The above-mentioned SPIRITED AWAY is one of those two, and is possibly the closest to a dark fantasy that Miyazaki has come (although the science fiction-themed NAUSICAA, with its vision of an ecologically-devastated earth roamed by giant mutant animals, is probably more genuinely disturbing). It also provides a fine example of why Miyazaki is a brilliant filmmaker. Look at the beginning: Chihiro is a pre-pubescent girl who is pouting in the back seat of her car as her father drives them to a new home. Dad gets lost along the way, and they wind up facing a strange, dark tunnel. Curious about where it leads, Dad parks the car and the family steps out to investigate. Miyazaki goes for textbook-perfect shots – low angles up on Dad, emphasizing his size and confidence, high angles down on Chihiro, who looks around nervously, and tracking shots moving through light into darkness and back again. But Miyazaki isn’t just going by the letter here; he’s also setting up the film’s mythology with firm, brief strokes. The first twenty minutes of SPIRITED AWAY speaks to the subconscious on some level that most filmmakers can only begin to touch; Miyazaki instinctively understands the universal meaning of tunnels, of bridges, of dusk, of abandoned buildings, of whistling wind and half-glimpsed shadows. On the other side of the tunnel Chihiro and her parents discover a desolate amusement park, and as the sun sets, food magically appears in the dusty restaurants. Chihiro instinctively knows something is wrong, but her parents ignore the warnings and gorge themselves on the exotic food. The little girl wanders off and finds a boy, Haku, who tells her to flee before the sun has completely set. When Chihiro returns to her parents, she discovers she’s too late – they’ve transformed into pigs, and she’s now trapped in a world of shuffling spirits.
The rest of SPIRITED AWAY is a gorgeous, wondrous, awe-inducing hero(ine)’s quest, as Chihiro learns how to survive in this realm of gods and spirits. Some of it’s whimsical, some of it’s genuinely violent (a dragon’s fight with enchanted paper airplanes is as bloody as any PG-13 live-action thriller), but it never stops feeling as if Miyazaki has opened a doorway into some universal subconscious. That’s a remarkable thing to say, considering that the film is also steeped in Japanese symbolism and mythology (the amusement park turns out to be a resort for “eight million gods”). But the layers don’t end there, because Miyazaki also works in his usual themes of nature vs. industrialization (one of the visitors to the resort is a river god who has been turned into a sludge monster as a result of tons of dumped rubbish), the value of work (by taking a job at the resort to survive, Chihiro turns from a sullen child to an assured young adult), the liberation of flight, and the place of girls in society (nearly all of Miyazaki’s films feature youthful female protagonists).

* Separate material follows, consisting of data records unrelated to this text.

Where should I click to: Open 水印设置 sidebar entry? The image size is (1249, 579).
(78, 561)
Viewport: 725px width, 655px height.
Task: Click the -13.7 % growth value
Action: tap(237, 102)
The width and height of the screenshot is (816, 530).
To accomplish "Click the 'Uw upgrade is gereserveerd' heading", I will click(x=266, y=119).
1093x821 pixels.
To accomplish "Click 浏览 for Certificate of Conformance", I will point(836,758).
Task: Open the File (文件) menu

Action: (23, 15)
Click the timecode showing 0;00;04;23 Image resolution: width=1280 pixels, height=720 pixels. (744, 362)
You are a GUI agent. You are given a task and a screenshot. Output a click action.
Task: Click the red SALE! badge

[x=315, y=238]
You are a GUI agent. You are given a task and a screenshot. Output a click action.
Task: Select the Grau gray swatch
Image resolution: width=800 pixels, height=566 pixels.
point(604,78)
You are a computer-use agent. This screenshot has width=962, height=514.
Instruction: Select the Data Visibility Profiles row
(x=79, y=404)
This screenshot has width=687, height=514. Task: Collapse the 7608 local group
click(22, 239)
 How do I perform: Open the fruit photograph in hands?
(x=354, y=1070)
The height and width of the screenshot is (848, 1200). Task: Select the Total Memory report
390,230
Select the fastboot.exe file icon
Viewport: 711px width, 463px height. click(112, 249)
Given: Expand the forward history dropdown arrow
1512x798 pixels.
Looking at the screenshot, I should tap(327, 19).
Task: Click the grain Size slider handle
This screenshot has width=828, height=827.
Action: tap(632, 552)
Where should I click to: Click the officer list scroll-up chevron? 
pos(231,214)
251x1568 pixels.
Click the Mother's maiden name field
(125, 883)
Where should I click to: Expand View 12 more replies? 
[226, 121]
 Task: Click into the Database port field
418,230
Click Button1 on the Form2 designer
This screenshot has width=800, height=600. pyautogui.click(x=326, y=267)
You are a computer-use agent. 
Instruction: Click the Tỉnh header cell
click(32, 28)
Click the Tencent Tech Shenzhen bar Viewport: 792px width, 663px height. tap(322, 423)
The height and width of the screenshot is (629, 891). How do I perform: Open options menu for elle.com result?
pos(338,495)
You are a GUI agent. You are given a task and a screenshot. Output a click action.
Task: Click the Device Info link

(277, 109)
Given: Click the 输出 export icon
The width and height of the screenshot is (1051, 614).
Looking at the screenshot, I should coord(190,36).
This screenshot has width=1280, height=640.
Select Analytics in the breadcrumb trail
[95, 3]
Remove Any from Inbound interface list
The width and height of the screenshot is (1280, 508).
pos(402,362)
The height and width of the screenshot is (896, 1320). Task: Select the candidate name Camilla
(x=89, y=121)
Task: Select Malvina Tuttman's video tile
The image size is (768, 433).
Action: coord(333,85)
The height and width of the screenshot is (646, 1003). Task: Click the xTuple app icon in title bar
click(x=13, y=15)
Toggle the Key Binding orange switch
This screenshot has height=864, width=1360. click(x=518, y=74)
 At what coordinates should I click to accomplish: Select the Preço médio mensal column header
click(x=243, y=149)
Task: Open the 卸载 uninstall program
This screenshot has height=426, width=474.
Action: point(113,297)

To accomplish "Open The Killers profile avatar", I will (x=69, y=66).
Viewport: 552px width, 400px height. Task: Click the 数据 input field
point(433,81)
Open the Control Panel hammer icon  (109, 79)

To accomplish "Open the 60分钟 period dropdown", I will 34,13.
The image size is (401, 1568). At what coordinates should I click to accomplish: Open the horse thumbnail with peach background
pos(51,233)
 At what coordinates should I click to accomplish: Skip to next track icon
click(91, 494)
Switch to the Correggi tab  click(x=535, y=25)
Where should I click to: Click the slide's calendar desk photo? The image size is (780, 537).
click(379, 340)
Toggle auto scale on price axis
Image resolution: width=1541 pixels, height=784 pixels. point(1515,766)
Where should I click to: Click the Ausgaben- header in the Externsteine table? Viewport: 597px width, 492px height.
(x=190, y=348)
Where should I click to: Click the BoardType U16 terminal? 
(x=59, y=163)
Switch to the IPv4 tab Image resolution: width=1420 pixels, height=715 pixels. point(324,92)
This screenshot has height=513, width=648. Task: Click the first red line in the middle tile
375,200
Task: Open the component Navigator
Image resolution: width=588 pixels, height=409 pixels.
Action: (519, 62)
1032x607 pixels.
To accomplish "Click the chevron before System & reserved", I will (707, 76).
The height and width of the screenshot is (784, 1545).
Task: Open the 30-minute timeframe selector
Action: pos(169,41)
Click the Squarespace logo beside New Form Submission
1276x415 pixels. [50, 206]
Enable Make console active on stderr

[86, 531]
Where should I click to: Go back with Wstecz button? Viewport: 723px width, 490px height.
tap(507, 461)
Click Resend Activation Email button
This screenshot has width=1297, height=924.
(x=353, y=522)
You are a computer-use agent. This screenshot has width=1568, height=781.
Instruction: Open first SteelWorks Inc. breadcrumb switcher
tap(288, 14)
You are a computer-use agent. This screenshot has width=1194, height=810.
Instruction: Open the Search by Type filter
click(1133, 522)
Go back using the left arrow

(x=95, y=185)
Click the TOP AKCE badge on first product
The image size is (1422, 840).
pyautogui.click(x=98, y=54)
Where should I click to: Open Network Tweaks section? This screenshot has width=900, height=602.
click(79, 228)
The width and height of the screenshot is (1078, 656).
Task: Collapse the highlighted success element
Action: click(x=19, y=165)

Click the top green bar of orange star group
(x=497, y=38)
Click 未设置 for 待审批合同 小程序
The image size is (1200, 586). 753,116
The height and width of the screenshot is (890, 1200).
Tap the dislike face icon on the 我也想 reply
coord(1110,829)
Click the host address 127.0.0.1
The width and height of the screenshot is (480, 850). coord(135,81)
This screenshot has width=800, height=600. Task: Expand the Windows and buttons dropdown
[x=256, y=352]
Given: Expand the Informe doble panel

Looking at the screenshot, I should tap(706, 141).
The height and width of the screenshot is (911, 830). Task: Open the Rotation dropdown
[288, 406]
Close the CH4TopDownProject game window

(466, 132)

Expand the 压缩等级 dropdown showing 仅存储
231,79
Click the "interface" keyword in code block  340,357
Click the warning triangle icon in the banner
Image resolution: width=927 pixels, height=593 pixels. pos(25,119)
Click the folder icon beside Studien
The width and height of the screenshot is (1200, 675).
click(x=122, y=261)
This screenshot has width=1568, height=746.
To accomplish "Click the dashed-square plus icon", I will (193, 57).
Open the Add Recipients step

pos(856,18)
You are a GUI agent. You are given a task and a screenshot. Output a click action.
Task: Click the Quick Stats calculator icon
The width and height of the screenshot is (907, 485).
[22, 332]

When I saw Miyazaki at that press conference, someone asked him what he was proudest of in SPIRITED AWAY, and his answer was astonishing: “I am proudest of the fact that this film ends with a little girl on a train.” Technically that’s not completely accurate – SPIRITED AWAY runs for another 15 minutes or so after Chihiro’s train ride from the resort out to see a distant sorceress who she hopes will save her friend Haku. But Chihiro’s character has completed her arc as soon as she gets on the train – she has chosen to make the unknown trek for Haku over either her own safety or her parents’, who are in danger of being eaten soon – and the train ride through lonely, twilight realms, feels like an epiphany. Even though Chihiro must still confront a sorceress and solve a riddle to save her parents, those scenes are wrapped up quickly. SPIRITED AWAY really is over already.
However, one film in Miyazaki’s canon is even more unconventional than SPIRITED AWAY in terms of how it dispenses with the usual rules of storytelling, and it’s Miyazaki’s other masterpiece: MY NEIGHBOR TOTORO. Here’s what is most stunning about TOTORO: Absolutely nothing happens in it…and it’s impossibly compelling. Really – there’s no real plot, no villain whatsoever, no ticking clock, no b-storyline, no big action scenes. The story (such as it is) follows a father who has moved his two young girls to the country while they wait for their mother to convalesce from a serious illness. In the old country house, they first encounter small dust spirits, but the girls soon meet Totoro, a huge spirit of the surrounding forest who looks like a cross between a cat, a teddy bear, and a squirrel. Totoro takes them for rides in Catbus, a vehicle that resembles Alice’s Cheshire Cat and roams the countryside at night on multiple legs.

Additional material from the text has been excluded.